Отсюда завел он речь о толпах монахов, об их нравах, овеянных благоуханием Твоим, о пустынях, изобилующих отшельниками, о которых мы ничего не знали. И в Медиолане, за городскими стенами, был монастырь, полный добрых братьев, опекаемых Амвросием, и мы о нем не ведали. Он продолжал говорить, и мы внимательно, молча, слушали. Тут перешел он к другому рассказу: он и три других товарища его были однажды в Тревирах, и, когда император после полудня глядел на цирковые зрелища, они вышли погулять в парк, начинавшийся за городскими стенами. Прохаживались они парами; он и еще кто-то с ним вместе отделились, а двое других тоже отделились и пошли в другую сторону. Бродя туда-сюда, они набрели на хижину, где жили некие рабы Твои, «нищие духом, каковых есть Царство Небесное», и нашли там книгу, в которой описана была жизнь Антония. Один из них стал ее читать: дивится, загорается, читает и замышляет кинуться в такую жизнь: оставить мирскую службу и служить Тебе. Оба они были агентами тайной полиции. И вот внезапно, полный святой любви и чистого стыда, гневаясь на себя, обратил он глаза на друга и говорит ему: «Скажи, пожалуйста, чего домогаемся мы всем трудом своим? Чего ищем? Ради чего служим? Можем ли мы на службе при дворе надеяться на что-либо большее, чем на звание «друзей императора»? А тогда все прочно и безопасно?
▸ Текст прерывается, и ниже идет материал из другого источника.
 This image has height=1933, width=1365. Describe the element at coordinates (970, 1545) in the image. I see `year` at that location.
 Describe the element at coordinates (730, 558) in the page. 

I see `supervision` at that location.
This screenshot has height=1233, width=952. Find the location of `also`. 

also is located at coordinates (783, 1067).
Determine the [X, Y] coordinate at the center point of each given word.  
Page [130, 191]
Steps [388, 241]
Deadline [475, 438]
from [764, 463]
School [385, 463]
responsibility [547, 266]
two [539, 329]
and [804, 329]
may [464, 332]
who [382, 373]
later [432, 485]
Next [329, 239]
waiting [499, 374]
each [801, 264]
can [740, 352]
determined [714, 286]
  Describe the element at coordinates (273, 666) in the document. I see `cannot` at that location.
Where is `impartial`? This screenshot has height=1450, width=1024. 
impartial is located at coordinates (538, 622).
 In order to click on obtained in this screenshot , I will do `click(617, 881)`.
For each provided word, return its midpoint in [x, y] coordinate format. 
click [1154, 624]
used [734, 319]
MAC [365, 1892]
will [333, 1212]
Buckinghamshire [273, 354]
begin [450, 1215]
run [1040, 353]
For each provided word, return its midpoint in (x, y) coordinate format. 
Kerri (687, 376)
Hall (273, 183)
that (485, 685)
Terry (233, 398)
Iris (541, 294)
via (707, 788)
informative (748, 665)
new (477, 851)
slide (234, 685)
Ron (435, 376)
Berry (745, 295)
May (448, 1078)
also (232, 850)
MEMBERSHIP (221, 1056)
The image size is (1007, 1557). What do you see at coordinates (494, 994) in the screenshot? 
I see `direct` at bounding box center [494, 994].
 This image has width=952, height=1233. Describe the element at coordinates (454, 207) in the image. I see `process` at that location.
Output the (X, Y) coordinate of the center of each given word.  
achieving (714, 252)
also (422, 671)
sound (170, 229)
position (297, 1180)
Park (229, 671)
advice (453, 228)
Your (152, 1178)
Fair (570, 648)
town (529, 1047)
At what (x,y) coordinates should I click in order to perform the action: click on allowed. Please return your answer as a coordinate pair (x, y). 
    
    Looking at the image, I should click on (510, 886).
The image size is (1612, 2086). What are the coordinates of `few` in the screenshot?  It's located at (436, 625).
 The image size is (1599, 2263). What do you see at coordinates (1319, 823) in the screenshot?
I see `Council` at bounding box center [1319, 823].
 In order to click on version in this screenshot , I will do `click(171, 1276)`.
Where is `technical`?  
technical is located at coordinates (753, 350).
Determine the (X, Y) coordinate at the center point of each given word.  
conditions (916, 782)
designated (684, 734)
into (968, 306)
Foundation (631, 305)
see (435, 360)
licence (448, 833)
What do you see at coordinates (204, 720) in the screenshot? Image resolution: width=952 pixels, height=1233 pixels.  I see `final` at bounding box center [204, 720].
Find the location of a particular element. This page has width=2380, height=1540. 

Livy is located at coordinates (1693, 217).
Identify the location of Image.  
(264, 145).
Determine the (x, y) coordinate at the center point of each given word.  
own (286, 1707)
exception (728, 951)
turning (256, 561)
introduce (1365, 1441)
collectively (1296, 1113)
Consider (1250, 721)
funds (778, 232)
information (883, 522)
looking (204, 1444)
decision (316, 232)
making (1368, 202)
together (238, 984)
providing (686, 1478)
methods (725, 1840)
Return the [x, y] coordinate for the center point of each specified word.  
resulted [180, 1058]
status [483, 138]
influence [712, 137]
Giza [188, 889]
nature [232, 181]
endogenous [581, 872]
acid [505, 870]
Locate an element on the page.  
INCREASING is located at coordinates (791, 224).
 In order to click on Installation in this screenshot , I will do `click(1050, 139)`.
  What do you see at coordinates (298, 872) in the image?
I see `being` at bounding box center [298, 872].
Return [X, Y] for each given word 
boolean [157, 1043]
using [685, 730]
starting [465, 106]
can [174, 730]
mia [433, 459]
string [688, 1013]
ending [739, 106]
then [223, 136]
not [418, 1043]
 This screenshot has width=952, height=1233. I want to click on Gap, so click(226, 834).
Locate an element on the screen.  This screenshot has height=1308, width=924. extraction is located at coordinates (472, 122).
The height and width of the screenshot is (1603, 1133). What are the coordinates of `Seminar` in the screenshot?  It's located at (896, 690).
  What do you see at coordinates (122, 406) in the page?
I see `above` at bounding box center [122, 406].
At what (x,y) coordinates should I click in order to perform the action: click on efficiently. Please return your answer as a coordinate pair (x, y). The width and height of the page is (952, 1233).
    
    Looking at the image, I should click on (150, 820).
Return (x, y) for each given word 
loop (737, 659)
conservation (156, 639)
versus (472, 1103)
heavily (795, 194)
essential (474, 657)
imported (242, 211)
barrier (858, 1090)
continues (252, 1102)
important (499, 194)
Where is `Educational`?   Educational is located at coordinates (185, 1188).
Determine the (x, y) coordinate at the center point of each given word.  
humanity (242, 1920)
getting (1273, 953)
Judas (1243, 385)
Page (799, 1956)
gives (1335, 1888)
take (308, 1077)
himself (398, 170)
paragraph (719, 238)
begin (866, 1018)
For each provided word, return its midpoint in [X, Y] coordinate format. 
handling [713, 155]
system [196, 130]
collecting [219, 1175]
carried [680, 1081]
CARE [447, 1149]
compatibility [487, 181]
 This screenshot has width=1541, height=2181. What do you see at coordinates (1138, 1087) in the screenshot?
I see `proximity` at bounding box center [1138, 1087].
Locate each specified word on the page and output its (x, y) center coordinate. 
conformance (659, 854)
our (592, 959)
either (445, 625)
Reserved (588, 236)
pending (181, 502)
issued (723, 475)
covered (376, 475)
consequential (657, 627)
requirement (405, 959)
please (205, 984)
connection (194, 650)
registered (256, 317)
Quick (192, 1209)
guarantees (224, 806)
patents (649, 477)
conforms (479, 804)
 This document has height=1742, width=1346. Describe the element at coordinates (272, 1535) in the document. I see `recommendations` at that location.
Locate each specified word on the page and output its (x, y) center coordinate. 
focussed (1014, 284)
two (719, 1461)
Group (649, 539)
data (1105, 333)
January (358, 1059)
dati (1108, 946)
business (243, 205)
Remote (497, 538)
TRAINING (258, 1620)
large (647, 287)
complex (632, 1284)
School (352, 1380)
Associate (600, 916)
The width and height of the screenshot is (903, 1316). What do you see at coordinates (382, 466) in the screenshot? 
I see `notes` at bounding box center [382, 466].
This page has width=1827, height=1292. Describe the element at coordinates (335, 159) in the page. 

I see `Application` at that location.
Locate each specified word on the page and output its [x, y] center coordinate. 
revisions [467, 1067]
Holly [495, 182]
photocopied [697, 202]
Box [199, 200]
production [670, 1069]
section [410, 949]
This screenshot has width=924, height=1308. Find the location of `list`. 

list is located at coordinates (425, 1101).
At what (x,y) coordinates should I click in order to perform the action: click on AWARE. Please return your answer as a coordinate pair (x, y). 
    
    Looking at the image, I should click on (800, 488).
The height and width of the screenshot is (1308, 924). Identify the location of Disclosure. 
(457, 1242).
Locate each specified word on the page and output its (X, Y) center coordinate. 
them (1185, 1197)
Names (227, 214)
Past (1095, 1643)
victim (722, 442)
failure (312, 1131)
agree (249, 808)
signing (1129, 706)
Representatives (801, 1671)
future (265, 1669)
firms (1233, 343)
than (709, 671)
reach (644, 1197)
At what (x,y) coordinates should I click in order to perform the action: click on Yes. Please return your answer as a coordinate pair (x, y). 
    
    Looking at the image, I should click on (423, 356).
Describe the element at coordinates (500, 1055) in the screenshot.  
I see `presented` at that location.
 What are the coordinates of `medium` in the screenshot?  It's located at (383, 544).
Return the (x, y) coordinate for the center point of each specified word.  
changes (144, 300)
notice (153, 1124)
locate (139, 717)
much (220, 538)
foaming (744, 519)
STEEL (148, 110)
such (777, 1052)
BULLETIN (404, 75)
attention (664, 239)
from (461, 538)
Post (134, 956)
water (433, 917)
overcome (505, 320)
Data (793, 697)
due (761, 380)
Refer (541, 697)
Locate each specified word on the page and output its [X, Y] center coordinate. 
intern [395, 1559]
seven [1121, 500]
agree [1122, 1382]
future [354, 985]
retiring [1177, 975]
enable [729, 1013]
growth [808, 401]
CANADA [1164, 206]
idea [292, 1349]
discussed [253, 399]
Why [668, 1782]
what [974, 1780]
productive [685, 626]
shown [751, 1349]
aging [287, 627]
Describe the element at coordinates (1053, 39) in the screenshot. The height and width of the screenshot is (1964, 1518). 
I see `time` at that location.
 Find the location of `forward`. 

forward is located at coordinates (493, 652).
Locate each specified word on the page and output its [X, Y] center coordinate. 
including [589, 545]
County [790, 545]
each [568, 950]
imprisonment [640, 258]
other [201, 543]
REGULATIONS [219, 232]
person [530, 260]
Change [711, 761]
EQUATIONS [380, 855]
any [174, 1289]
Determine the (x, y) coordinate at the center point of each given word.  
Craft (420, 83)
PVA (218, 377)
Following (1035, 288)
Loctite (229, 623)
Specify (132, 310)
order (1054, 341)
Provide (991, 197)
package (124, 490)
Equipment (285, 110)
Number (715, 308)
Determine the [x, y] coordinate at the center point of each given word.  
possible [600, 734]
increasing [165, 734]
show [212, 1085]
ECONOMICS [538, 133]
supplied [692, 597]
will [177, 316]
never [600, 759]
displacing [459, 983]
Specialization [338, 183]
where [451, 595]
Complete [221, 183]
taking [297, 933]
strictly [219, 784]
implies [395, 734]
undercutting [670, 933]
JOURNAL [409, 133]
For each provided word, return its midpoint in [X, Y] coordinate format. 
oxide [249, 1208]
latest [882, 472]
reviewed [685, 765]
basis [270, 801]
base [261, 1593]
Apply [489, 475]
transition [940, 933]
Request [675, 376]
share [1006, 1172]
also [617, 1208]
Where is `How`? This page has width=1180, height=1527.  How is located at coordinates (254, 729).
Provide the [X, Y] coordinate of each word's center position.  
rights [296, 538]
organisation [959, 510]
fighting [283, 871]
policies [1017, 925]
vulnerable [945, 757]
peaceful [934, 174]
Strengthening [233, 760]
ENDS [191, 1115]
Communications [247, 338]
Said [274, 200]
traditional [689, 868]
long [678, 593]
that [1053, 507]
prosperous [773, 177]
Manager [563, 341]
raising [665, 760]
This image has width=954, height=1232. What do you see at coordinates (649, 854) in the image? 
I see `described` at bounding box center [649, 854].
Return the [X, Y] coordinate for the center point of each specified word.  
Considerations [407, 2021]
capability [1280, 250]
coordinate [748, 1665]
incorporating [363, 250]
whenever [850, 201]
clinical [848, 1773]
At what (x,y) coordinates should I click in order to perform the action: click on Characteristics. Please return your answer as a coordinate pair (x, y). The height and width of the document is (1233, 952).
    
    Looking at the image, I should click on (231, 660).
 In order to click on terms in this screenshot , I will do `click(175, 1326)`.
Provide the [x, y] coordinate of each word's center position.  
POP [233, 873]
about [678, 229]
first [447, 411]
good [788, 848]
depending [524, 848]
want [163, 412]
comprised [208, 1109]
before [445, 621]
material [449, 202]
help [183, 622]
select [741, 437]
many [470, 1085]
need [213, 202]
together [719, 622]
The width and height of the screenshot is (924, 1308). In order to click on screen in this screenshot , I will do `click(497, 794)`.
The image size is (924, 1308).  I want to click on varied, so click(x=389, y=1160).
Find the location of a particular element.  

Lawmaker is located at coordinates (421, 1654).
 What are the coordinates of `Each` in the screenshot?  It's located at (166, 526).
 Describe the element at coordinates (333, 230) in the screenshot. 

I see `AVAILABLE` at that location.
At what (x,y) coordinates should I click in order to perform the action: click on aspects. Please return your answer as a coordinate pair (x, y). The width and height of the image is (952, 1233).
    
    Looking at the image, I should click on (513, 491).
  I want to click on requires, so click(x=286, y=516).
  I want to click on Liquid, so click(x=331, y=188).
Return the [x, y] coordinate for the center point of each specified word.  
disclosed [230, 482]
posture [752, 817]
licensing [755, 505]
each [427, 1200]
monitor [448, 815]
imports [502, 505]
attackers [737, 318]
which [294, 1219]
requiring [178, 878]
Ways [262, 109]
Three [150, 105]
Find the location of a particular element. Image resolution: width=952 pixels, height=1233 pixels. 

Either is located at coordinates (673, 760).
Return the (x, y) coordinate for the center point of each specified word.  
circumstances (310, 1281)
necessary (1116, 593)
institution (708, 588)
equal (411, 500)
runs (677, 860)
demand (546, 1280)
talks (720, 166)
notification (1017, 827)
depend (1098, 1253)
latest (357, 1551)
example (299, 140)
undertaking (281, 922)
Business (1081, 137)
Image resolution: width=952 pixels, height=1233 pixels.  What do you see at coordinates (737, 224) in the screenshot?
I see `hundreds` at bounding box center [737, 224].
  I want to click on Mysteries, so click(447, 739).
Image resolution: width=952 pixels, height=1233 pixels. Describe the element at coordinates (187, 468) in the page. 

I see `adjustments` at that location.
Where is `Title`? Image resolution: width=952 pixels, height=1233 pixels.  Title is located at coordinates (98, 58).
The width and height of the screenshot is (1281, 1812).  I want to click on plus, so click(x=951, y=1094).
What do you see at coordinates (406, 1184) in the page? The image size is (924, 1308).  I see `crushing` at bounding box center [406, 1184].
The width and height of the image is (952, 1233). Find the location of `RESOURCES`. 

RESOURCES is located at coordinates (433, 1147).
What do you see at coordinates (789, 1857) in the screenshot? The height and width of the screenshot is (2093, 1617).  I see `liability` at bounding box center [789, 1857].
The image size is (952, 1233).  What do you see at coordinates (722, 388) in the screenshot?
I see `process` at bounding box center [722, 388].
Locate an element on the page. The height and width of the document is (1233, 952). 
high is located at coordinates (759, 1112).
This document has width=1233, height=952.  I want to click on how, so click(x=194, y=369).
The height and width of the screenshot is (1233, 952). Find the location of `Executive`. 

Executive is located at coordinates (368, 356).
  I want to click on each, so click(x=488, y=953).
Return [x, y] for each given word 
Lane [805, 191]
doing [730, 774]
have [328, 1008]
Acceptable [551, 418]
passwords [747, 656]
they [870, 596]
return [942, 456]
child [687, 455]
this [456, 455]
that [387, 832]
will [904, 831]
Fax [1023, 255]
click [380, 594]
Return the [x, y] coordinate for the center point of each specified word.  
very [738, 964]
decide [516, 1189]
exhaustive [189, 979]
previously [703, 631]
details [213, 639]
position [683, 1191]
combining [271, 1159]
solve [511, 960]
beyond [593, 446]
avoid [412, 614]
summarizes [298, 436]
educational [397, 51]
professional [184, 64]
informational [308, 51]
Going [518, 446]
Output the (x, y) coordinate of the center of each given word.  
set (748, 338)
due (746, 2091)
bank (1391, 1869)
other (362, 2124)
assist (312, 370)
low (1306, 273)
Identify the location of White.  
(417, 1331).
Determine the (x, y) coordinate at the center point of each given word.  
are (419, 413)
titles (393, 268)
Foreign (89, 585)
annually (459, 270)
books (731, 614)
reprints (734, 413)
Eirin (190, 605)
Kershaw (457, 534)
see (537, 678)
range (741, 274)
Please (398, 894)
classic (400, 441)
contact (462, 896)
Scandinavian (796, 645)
Через сколько опасностей приходишь к еще большей опасности? И когда это будет? А другом Божиим, если захочу, я стану вот сейчас».

Он сказал это, мучаясь рождением новой жизни, и вновь погрузился в книгу: и читал и менялся в сердце своем, которое Ты видел, и отрекался от мира, как вскоре и обнаружилось. Читая, обуреваемый волнением, среди громких стенаний он отделил и определил, что лучше; уже стал Твоим и сказал другу: «Я отбрасываю наши прежние надежды, я решил служить Богу вот с этого часа, вот на этом месте. Не хочешь, не подражай, но не возражай!». Тот ответил, что за такую плату и на такой службе он ему верный товарищ. И оба уже Твои, строили они себе башню за подходящую им цену: «Покинуть все свое и следовать за Тобой».

Между тем Понтициан со своим спутником прогуливались в другой стороне парка; разыскивая товарищей, пришли они в то самое место, нашли их и стали уговаривать вернуться, потому что день уже угасал. Те рассказали им, какое решение было угодно им принять, каким образом родилось и укрепилось в них такое желание, и попросили, если они отказываются присоединиться, то не докучать им. Понтициан и его спутник остались в своем прежнем состоянии, хотя и оплакивали себя. Почтительно поздравив товарищей, они поручили себя их молитвам, и, влача сердце свое в земной пыли, ушли во дворец, а те, прильнув сердцем к небу, остались в хижине. А были у обоих невесты; услышав о происшедшем, они посвятили Тебе девство свое.

Так говорил Понтициан. Ты же, Господи, во время его рассказа повернул меня лицом ко мне самому: заставил сойти с того места за спиной, где я устроился, не желая всматриваться в себя. Ты поставил меня лицом к лицу со мной, чтобы видел я свой позор и грязь, свое убожество, свои лишаи и язвы. И я увидел и ужаснулся, и некуда было бежать от себя. Я пытался отвести от себя взор свой, а он рассказывал и рассказывал, и Ты вновь ставил меня передо мной и заставлял, не отрываясь, смотреть на себя: погляди на неправду свою и возненавидь ее. Я давно уже знал ее, но притворялся незнающим, скрывал это знание и старался забыть о нем.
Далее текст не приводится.